Racist of the week: Rhodes protestor (and Rhodes scholar) Ntokozo Qwabe who refused to tip a waitress because she was white. The Obz Cafe is where Mrs P dislocated a rib back in 2010 and is in Observatory, one of the most vibrant, multi-cultural areas of Cape Town in my experience.

Ban of the week: Eurovision Song Contest organisers after banning the Welsh flag: The flag of the European Union will be allowed, as will the rainbow LGBT flag, provided it is not waved in a ‘political manner’.

Wacky RacesBoys will be boys: Tetbury held its annual Wacky Races on Bank Holiday Monday with its usual wacky entrants. (Yes I know its named after the cartoon series, but in English, whacky really should have an H)

Boys will be boys 2: The UK Scouting Association has at least 35,000 youngsters on its waiting list thanks to a lack of volunteer supervisors put off by the bureaucracy of back ground checks and suspicion of anyone wanting to be involved with young people.

Adage has its day: Ella Fitzgerald may have sung ‘cry me a river’ but researchers at Leicester University have demonstrated that this is a feat that not even the whole of humanity could manage. They could fill an Olympic sized swimming pool though, so not all bad.

Toilet paper: Farmers in Africa are supplementing their incomes by making paper out of elephant dung. Which is all very well, but what about the dung beetles?

Unstable table of the week: A fixed roulette table built for Al Capone is uncovered in Guildford.

Malick Sidibé, Brief lives: One I missed last month, Malick Sidebé, the shepherd turned photographer who captured Malian pop culture; Castleford and Hull Kingston Rovers rugby league legend, Roger Millward; Guardian crossword setter, Gordon Holt; Ruth Terry, last of the screen cowgirls and; Daily Mail astrologer, Jonathan Cainer, but the question is, did he see it coming?
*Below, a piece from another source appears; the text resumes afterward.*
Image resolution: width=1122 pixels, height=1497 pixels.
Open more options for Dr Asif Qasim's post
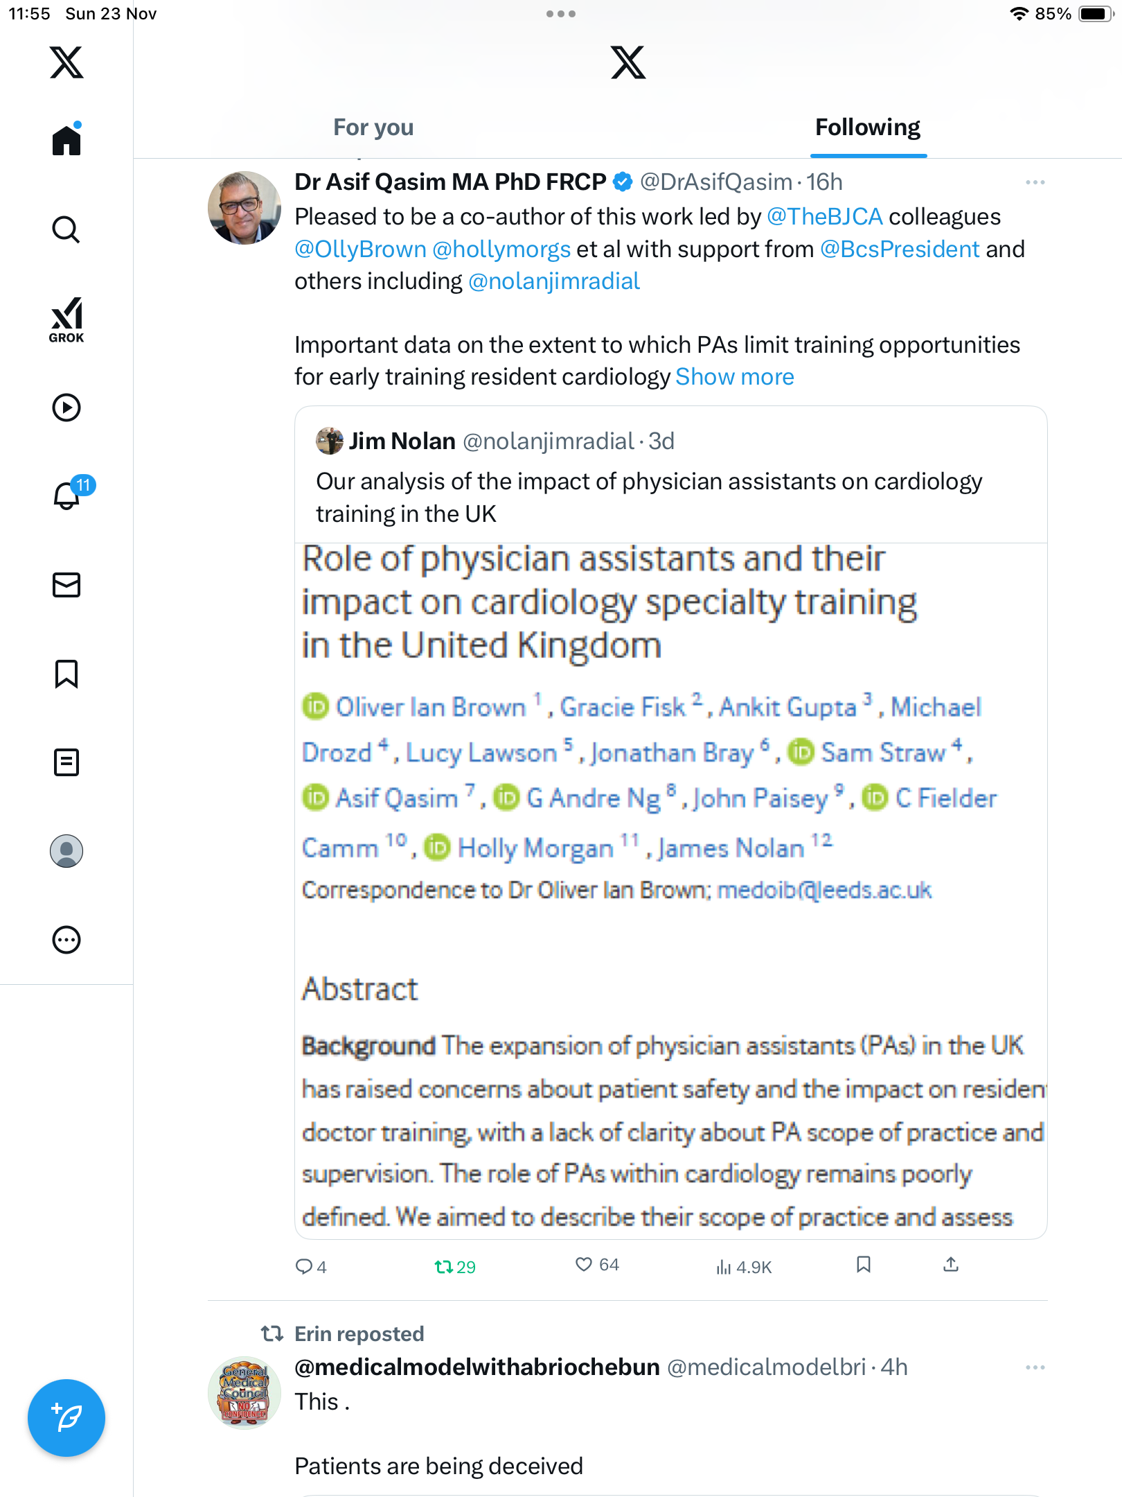pos(1035,182)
Sir Harold Kroto, Nobel Prize winner for the joint discovery of ‘bucky-balls’, the new form of carbon in which the atoms are arranged in a ball; Frank Levingston, the oldest US World War Two veteran; Michael ‘Dandy Kim’ Caborn-Waterfield, adventurer, womaniser and gun-runner who also set up the first Ann Summers sex shop.

And The New Day newspaper just nine weeks after it was launched.

Nobody’s prefect. If you find any spelling mistakes or other errors in this post, please let me know by highlighting the text and pressing Ctrl+Enter.

3 comments… Add yours
  • Yorkshire Pudding 9th May 2016

    Hang on, I very much doubt that dung beetles require toilet paper. The dirty little devils just defectate and carry on with their dung beetle lives. I am envious of them as in my life I have used forty seven and a half miles of toilet paper and sometimes there hasn’t even been any!

    Reply
    • Mr Parrot 9th May 2016

      I was worried that this innovation might make them redundant. Or maybe they are like lovable puppies and will come scampering down the stairs, unravelling the bathroom toilet roll behind them.

      Reply
  • rhymeswithplague 9th May 2016

    I have never heard Ella Fitzgerald’s version of Cry Me A River but I bet it can’t hold a candle to Julie London’s, which makes grown men go all weak in the knees.